Picking the right time for an initial public offering is critical to its success. Having a stable company, however, is even more critical. If a company can demonstrate that it has a good business model and the track record to support it, success will likely be had right from the get-go.
Safe Bulkers inc., an oceangoing shipper of dry bulk goods, operates globally with 11 Japanese built ships. Its primary shipping products include iron, coal and grain. In typical shipping fashion, the company operates primarily on time and spot charter bases. Time shipping charters are ship hires of over three months while spot hires are less than three months.
On May 26, 2008, the company registered for an initial public offering. Its suggested initial offering was between $20-22 per share. After opening, the price of the stock has dipped slightly and is currently finding its footing. From a general perspective, even though dry bulk carriers have seen prices charged for hiring periods increasing, a slight dip in favorability for dry bulk shippers has also been seen. Although speculative in nature, it might be suggested that current emotional tendencies in the pricing of oil, along with Australian conditions, may have something to do with current favorability.
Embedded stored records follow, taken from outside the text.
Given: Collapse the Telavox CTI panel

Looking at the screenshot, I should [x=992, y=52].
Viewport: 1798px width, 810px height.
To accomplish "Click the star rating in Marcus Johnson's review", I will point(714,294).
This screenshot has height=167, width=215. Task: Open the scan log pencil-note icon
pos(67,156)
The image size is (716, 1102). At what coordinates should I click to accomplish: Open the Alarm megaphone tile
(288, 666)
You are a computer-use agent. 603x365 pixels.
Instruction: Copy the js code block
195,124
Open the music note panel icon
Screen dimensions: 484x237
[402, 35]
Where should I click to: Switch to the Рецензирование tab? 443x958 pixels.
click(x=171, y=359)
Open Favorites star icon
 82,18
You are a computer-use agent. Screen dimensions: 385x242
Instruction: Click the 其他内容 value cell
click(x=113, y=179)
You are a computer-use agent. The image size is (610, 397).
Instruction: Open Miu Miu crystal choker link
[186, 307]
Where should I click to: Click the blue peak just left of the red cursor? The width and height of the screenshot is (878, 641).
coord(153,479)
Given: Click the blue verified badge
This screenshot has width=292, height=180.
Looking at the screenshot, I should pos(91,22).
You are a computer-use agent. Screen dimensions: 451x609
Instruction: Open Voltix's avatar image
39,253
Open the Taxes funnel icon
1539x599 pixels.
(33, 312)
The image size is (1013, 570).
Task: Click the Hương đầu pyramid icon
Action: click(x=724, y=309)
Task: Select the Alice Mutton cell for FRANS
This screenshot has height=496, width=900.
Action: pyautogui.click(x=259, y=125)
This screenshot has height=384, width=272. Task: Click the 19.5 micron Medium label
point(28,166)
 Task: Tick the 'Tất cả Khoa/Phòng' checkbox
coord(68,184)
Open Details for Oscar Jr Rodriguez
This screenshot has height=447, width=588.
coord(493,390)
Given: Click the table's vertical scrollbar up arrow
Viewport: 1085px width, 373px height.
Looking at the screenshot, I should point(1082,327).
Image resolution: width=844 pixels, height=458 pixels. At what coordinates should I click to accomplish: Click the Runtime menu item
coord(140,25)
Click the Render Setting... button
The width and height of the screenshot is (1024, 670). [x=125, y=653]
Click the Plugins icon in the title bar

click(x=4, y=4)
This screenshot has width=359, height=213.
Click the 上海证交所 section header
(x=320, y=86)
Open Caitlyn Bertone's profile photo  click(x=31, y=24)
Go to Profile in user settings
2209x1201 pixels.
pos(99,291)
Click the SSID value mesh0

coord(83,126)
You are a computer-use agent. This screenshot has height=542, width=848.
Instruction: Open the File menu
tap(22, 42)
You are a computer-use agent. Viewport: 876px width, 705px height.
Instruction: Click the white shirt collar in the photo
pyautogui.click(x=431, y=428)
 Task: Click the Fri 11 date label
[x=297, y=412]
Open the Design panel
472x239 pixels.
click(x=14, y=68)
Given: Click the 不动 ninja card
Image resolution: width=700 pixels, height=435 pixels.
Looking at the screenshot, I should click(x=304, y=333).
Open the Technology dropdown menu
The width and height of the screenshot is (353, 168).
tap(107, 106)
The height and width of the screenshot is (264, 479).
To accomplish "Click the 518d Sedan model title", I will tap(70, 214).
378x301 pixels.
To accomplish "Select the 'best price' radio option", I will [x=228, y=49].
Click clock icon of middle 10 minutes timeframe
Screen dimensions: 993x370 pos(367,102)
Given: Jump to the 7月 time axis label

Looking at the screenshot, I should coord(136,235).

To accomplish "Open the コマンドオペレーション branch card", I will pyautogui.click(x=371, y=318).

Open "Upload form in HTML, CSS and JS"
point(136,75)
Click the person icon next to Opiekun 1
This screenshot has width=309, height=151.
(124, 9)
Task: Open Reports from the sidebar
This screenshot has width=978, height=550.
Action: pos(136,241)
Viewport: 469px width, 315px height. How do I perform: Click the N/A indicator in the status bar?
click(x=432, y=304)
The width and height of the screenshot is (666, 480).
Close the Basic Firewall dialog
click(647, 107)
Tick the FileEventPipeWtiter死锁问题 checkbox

Regardless of what the markets may be doing at this particular point in time, the company does appear to have a solid balance sheet to its credit. For whatever reason, the company can point to remarkable numbers on its balance sheet. Net income, revenue and gross profit are stratospheric in their increases over the last several years. To further stifle the market’s current concerns, one needs only to look toward the company’s operating margins of 73% (down slightly) against its operating margin of 127% (up significantly.) There are likely many reasons for this occurrence, but many might be traced to the revenues generated from the company’s leading customers; Cargill, Bunge, Daiichi, Chuo Kisen and their subsidiaries. As the company goes public, the fundamental demand theory applies. Customers need the raw product and it needs to get to them somehow.